Empty files are ignored, since there is no content to compare.

This is more accurate then comparing files by their name, size and date but it is also much slower.

Compare using SHA256 Checksum

This search option works like the MD5-Checksum mechanism, but uses the SHA256 algorithm instead of MD5.

While it is very unlikely that the MD5 hash algorithm produces the same hash value for different files, the SHA256 algorithm further reduces the statistical risk of such hash collisions. However, the SHA256 algorithm is significantly slower than MD5.

Compare by Name only

Select this option to find all files with equal file names.

This is not really a strategy to identify true duplicate files, but this compare type may be helpful when you are searching for certain redundancies or undesired copies (e.g. documents which have been copied and modified locally).

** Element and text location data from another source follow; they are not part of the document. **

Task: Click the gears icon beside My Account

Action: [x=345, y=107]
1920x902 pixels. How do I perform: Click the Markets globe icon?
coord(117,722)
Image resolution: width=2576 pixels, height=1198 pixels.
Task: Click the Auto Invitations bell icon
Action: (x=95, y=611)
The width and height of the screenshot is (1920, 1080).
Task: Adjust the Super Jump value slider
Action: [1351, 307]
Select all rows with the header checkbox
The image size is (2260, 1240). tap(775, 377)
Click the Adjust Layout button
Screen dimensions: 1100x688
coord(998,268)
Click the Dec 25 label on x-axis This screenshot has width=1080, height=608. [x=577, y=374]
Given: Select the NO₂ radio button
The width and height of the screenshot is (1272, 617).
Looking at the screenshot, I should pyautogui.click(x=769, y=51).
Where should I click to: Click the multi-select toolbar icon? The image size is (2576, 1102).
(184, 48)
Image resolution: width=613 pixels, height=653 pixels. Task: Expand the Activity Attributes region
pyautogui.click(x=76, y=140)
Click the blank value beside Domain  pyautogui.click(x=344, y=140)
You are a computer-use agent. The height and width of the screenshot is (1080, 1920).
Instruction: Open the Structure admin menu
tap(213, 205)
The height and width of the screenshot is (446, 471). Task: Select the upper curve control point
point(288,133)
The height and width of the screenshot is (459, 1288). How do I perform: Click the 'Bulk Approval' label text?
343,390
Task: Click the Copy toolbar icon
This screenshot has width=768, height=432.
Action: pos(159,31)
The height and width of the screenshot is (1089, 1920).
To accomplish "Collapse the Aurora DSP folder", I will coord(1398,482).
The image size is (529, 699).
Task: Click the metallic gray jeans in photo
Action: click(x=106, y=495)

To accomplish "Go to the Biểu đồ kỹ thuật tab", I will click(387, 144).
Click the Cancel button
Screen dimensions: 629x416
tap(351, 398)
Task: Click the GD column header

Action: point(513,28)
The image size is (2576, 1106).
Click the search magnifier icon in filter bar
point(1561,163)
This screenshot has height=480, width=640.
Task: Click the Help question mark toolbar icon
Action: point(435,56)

There are some additional options to customize the duplicate file search:

Minimum Size in KB

Defines the minimum size for files which are subjected to the duplicates search.

Please note: Using a minimum size will reduce the number of files to compare. This will increase the speed of the search, especially when comparing by checksums.

Ignore NTFS hardlinks

If checked, hardlinks will not be regarded as duplicate files. You can find this setting in the options dialog under "Duplicate File Search" > "Filter".

Please note: NTFS hardlinks do not allocate any space so you will not free up disk space by deleting them. Also, TreeSize uses hardlinks for the Deduplication.

Duplicate filter

This option allows you to restrict the duplicate search to a specific preselection of files. Depending on whether you define an exclude, or include filter, all files that match these filter patterns will be excluded from, or restricted to in the duplicate search.

By using this option, you can prevent listing files of certain directories (e.g. your local system directories) as duplicates. Additionally, this option will reduce the number of files to compare and thus lead to a performance increase.

Deduplicate:

Use this button to replace all but one checked duplicate files by NTFS hardlinks to one file. This will reduce the disk space blocked by your duplicate files (See: NTFS hardlinks). However, this will not influence the disk space shown in the "properties" dialog of the Windows Explorer (See: Deduplication FAQ). If you check only one file of a group, this file is replaced by a link to the "newest" (latest last change date) unchecked file of this group.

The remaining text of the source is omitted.